## EXERCISE DETAILS
The expected answer is every line of the material that contains the word "agent".
*** MATERIAL SUPPLIED ***
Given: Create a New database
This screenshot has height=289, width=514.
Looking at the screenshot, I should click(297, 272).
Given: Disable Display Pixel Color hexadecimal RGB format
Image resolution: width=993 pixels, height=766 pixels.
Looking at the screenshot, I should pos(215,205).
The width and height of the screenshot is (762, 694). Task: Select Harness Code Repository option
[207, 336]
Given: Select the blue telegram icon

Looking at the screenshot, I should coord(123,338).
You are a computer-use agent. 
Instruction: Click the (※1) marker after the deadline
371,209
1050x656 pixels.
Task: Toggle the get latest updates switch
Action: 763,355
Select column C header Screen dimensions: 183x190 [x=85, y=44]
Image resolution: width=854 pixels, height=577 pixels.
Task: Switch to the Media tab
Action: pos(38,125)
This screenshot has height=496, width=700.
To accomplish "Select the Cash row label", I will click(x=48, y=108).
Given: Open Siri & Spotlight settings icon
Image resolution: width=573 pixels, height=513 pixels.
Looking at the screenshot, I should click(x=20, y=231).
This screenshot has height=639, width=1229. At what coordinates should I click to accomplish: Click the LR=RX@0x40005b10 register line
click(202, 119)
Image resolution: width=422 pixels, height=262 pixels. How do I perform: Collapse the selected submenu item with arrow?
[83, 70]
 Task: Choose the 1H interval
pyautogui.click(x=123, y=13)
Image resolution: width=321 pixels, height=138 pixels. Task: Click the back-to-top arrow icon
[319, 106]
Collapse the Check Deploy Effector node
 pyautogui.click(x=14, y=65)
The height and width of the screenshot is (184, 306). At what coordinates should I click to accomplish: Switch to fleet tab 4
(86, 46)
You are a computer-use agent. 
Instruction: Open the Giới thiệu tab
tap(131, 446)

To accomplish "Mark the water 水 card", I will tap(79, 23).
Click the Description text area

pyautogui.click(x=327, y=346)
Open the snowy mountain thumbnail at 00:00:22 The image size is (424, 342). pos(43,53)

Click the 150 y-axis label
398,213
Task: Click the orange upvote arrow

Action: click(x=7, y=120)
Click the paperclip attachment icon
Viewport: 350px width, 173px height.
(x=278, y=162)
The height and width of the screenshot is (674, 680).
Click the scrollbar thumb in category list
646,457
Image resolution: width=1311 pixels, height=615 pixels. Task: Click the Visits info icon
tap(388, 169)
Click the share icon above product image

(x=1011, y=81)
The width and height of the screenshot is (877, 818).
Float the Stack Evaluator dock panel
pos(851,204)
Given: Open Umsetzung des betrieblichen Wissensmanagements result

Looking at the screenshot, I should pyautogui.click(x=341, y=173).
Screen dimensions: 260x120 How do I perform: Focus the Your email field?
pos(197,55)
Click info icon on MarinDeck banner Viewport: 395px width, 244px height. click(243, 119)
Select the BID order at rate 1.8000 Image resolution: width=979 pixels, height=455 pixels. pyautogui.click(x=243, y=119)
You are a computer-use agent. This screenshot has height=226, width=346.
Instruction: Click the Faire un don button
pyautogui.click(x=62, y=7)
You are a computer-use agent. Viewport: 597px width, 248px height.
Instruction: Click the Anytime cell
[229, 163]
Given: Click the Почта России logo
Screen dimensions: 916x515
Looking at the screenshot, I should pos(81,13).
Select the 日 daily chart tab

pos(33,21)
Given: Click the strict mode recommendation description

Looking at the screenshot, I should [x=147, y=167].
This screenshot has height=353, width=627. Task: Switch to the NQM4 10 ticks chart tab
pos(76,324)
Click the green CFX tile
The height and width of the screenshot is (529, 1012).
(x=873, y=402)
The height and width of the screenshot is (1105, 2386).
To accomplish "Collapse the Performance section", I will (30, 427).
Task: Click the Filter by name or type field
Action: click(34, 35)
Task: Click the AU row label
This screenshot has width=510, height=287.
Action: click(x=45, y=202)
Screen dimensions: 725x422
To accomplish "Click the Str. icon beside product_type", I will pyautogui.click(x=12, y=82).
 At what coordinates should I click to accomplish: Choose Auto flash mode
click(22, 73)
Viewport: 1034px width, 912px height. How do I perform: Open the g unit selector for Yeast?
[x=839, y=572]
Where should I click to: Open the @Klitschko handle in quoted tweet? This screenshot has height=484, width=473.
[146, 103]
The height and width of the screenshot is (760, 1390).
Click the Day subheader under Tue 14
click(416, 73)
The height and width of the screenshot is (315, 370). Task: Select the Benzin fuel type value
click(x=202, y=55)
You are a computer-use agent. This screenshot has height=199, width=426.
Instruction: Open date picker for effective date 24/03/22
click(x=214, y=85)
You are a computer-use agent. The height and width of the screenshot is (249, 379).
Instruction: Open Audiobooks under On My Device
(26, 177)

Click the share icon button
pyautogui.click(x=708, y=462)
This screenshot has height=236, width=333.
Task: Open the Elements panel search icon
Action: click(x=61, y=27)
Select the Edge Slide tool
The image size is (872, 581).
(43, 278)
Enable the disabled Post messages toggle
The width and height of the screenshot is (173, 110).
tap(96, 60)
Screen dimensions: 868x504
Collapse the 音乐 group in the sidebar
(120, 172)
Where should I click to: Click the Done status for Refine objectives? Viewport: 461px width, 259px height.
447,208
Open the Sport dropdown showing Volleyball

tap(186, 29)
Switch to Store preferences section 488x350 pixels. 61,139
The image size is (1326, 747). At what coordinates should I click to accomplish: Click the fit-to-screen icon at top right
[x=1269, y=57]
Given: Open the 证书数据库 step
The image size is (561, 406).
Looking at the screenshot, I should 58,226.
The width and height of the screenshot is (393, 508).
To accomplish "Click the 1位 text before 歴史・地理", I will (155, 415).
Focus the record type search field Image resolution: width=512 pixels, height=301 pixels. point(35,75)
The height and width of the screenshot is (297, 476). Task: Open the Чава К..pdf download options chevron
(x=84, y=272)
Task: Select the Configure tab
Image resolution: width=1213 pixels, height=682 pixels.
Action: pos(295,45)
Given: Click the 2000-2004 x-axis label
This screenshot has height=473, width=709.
***
## ANSWER SECTION
You are a computer-use agent. 
You are a computer-use agent. 
You are a computer-use agent. This screenshot has height=226, width=346.
You are a computer-use agent. Viewport: 597px width, 248px height.
You are a computer-use agent. This screenshot has height=199, width=426.
You are a computer-use agent. The height and width of the screenshot is (249, 379).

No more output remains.